Dr Stirling has extensive experience of collaborative and co-production work, previously with artist Laura Robinson and as part of the feminist art collective F=. Dr Stirling is a founder member of F= based at Leeds Beckett University. F= embrace humour and playfulness in engaging people in debate around social issues, using spectacle as an invitation for collective action; ritual, public acts, burnings of symbolic objects, exhibitions, performances, pedagogic experiences and disruptive moments.

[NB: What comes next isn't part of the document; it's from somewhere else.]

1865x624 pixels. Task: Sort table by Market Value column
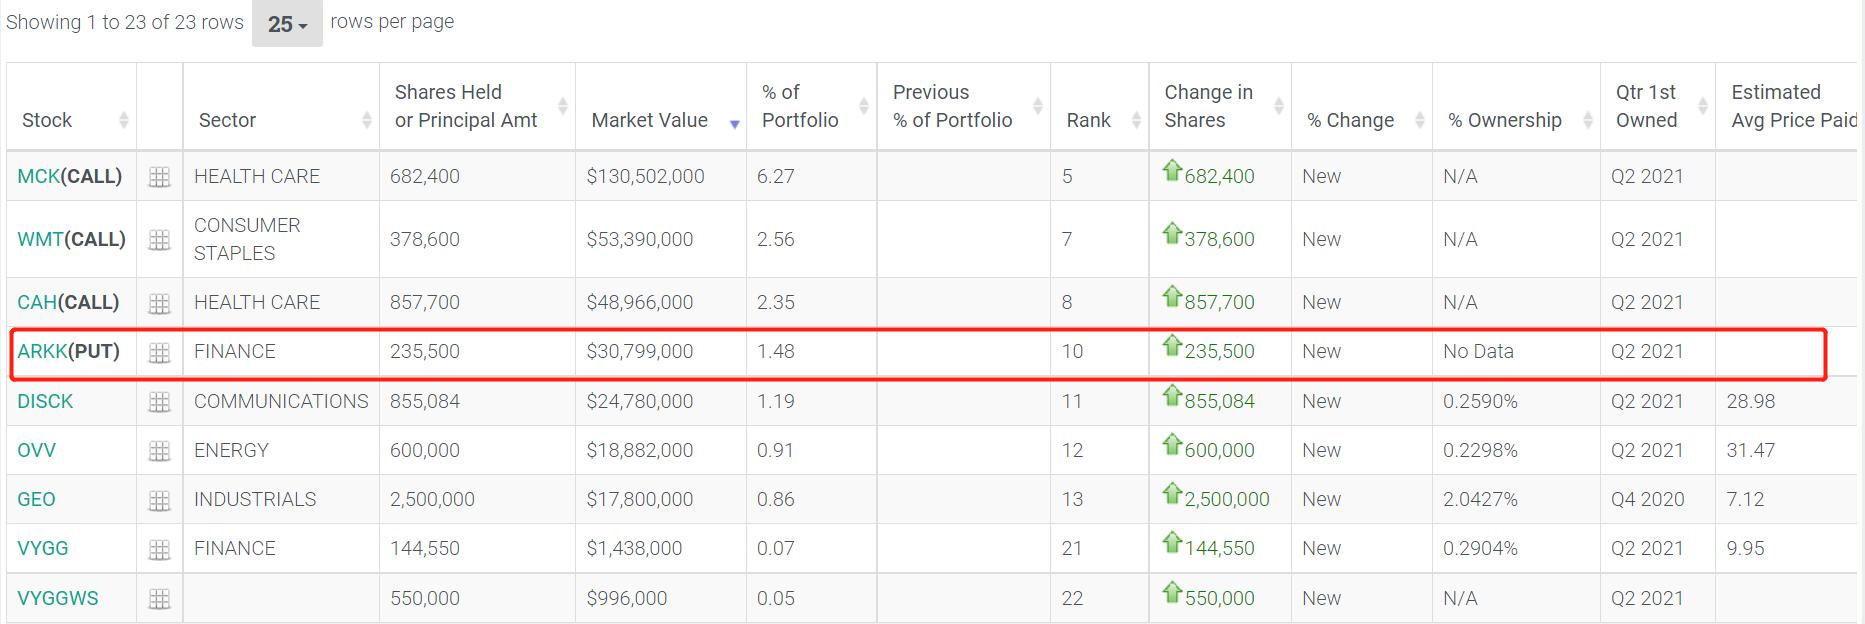pos(650,120)
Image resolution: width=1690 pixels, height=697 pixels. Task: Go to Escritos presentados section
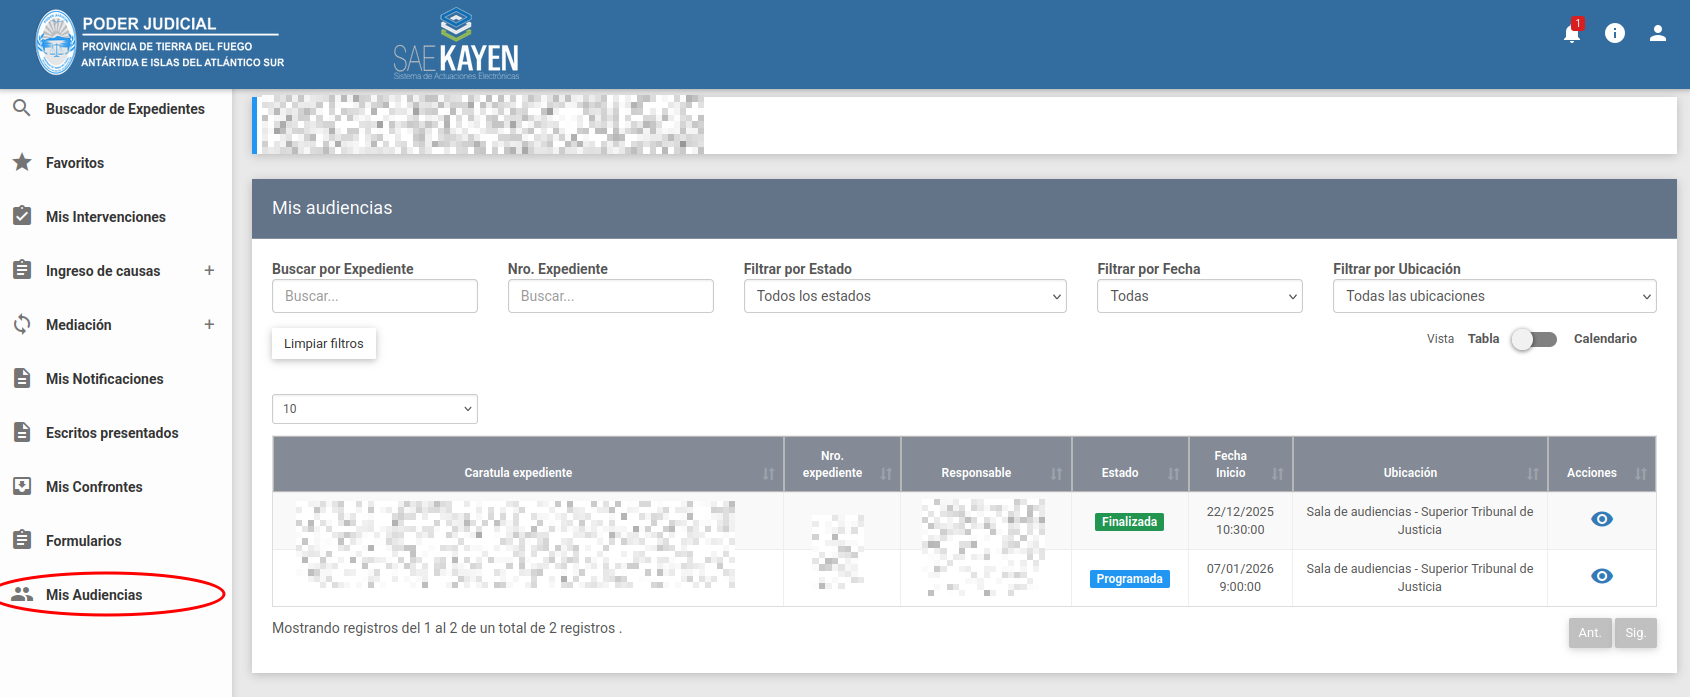(x=112, y=433)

She has worked on a range of projects using play and non-verbal communication to engage in unique experiences with people across generations and backgrounds. This has often used performance employing mask, low-maintenance costumes and recycled materials to understand through humour and embodied experience the meaning of being a human, and other animals.

Robinson Stirling played and performed in the Tate Britain History Galleries and with teachers/art workers at the Tate Modern Summer School in and around the building and exhibitions. They ran an arts collective 105 Women with women asylum seekers in Leeds and East Street Arts, developing a collective space for learning and sharing creative skills in a safe, equal and social environment.

Current Teaching

  • Graphic Design

Research Interests

Dr Stirling approaches research through practice applying and developing feminist methodologies through each project with an emphasis on equality, collaboration, inclusivity, embodied experience and multiple perspectives. Impact happens at a local level in everyday lives, through public events and published writing, in education and in art environments locally and nationally.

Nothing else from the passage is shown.